> Directions for this task: Reproduce, unchanged, the lines between the one holding "Viewport: 422px width, 237px" and the last line of the records, including both ends, but no pictures.
*** Raw data Section Begins ***
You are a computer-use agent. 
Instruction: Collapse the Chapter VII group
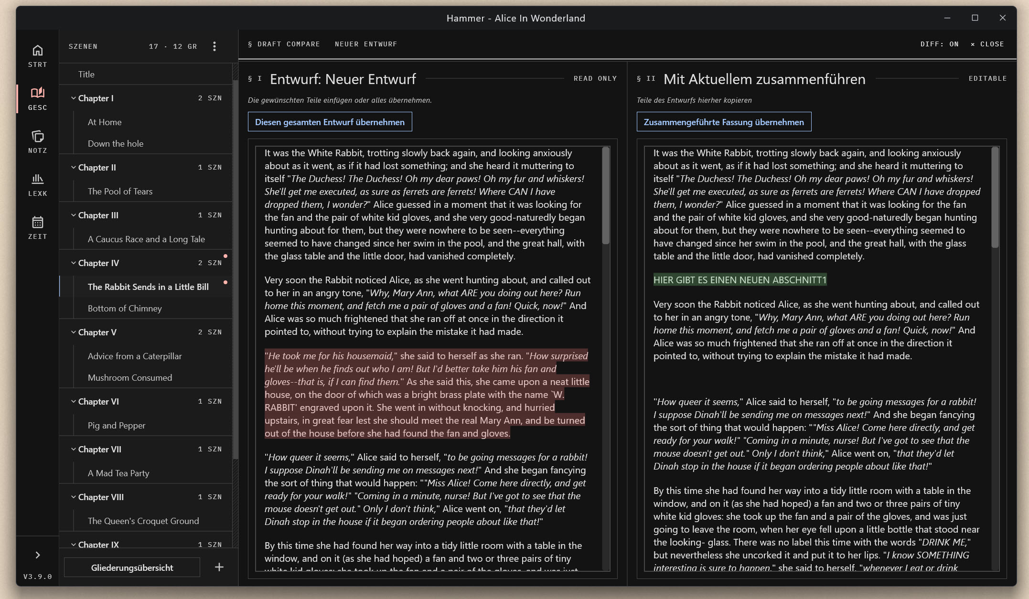[x=74, y=449]
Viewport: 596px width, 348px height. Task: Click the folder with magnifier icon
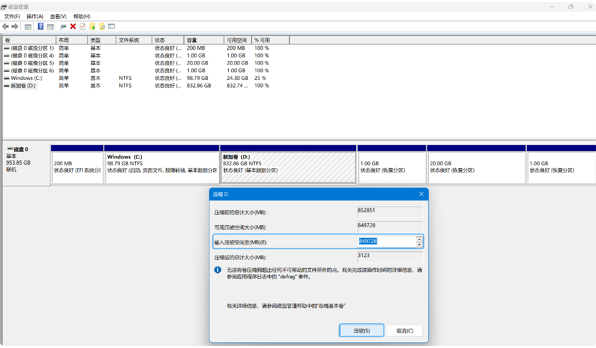coord(102,26)
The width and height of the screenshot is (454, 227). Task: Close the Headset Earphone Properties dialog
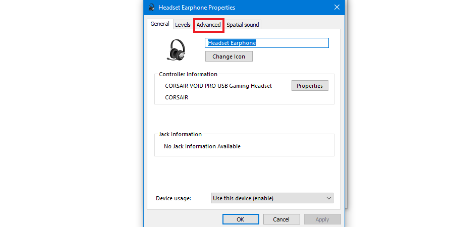337,7
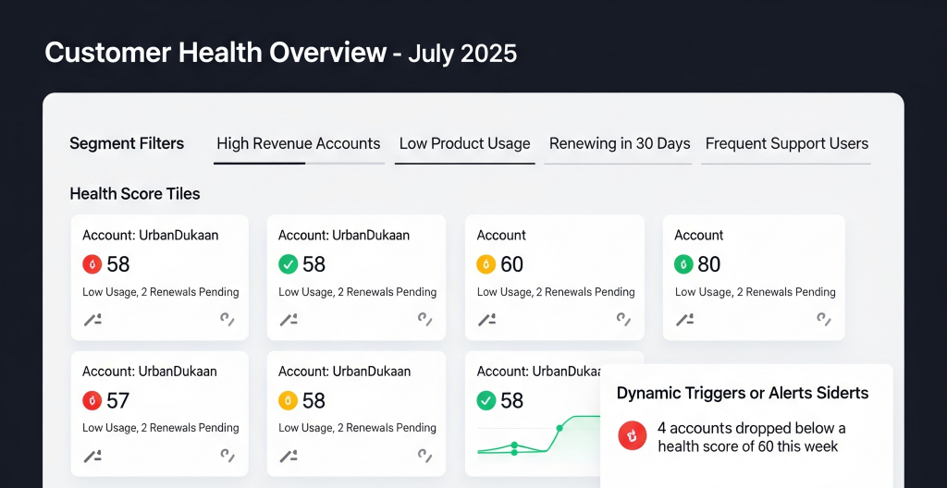
Task: Open the alert about 4 accounts dropping below 60
Action: tap(751, 437)
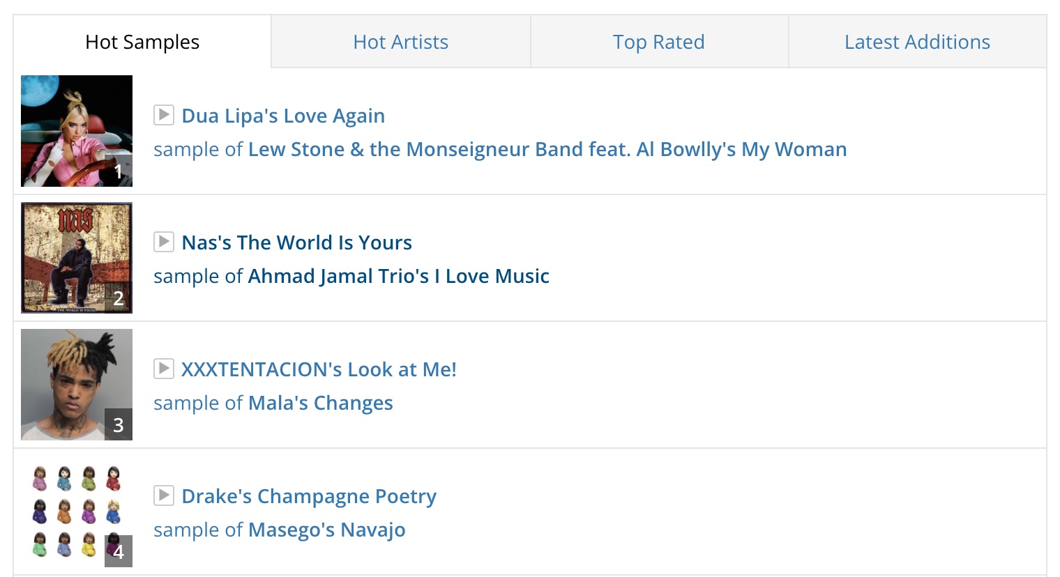Click the Nas album cover thumbnail
Image resolution: width=1060 pixels, height=577 pixels.
[x=77, y=258]
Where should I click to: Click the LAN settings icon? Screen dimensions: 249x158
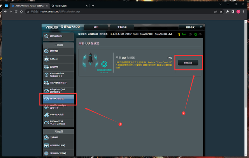[46, 145]
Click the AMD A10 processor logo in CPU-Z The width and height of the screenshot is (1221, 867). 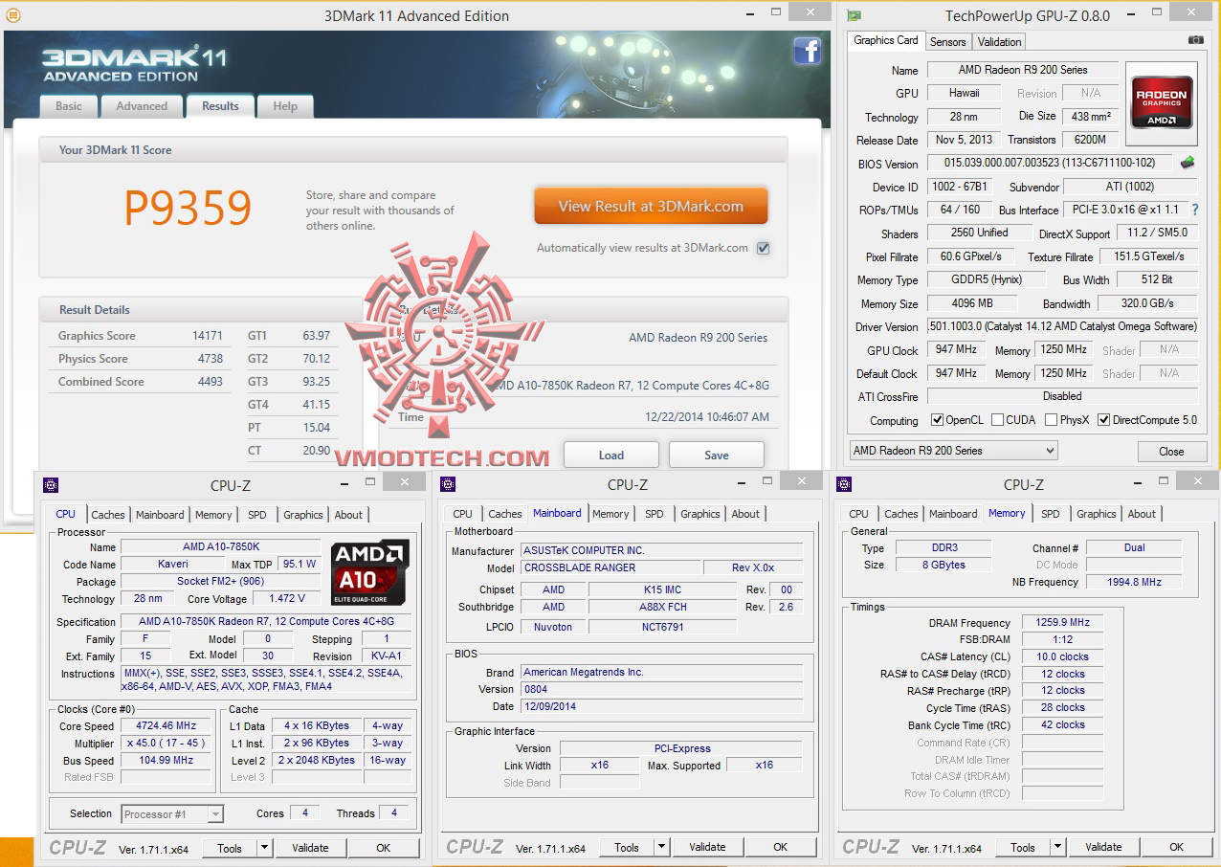click(x=370, y=574)
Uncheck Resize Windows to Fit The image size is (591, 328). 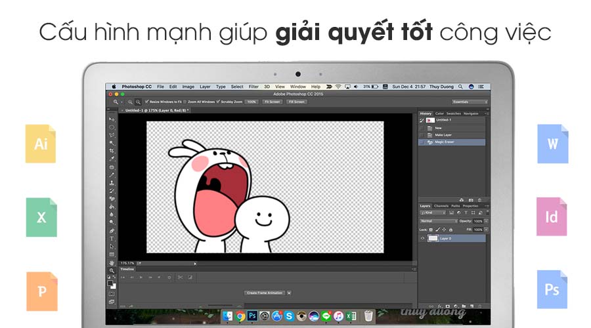pyautogui.click(x=147, y=102)
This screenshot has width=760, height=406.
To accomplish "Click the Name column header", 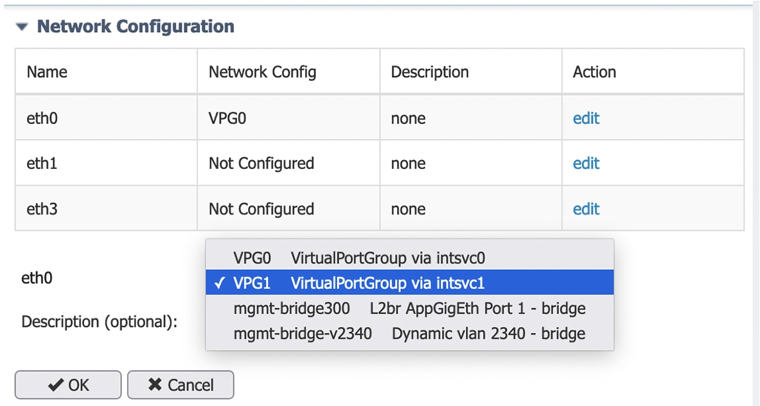I will click(45, 72).
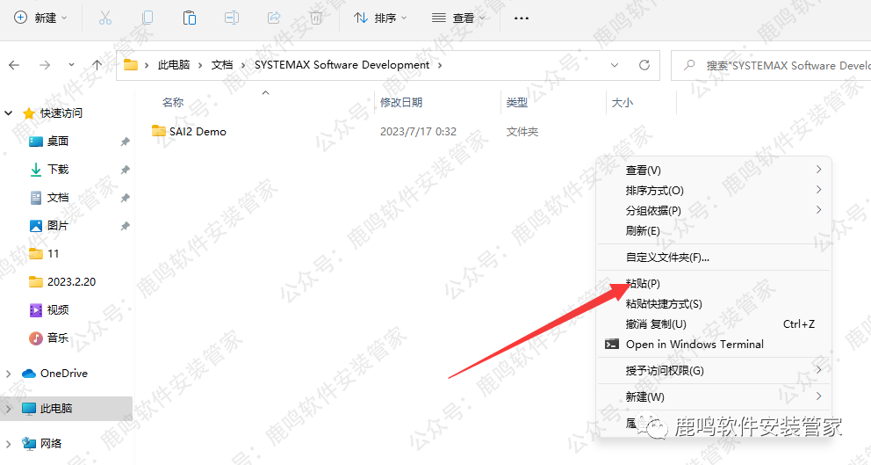871x465 pixels.
Task: Select 刷新(E) in the context menu
Action: click(x=643, y=230)
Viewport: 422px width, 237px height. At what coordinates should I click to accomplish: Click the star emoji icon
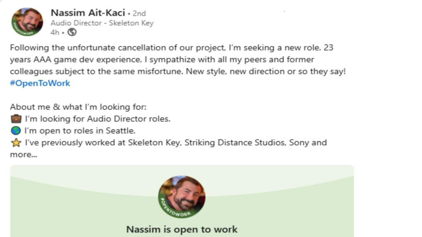(x=16, y=143)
*** Raw data Section Ends ***
> Solution:
Viewport: 422px width, 237px height. At what coordinates should I click to accomplish: Click the star emoji icon
(x=16, y=143)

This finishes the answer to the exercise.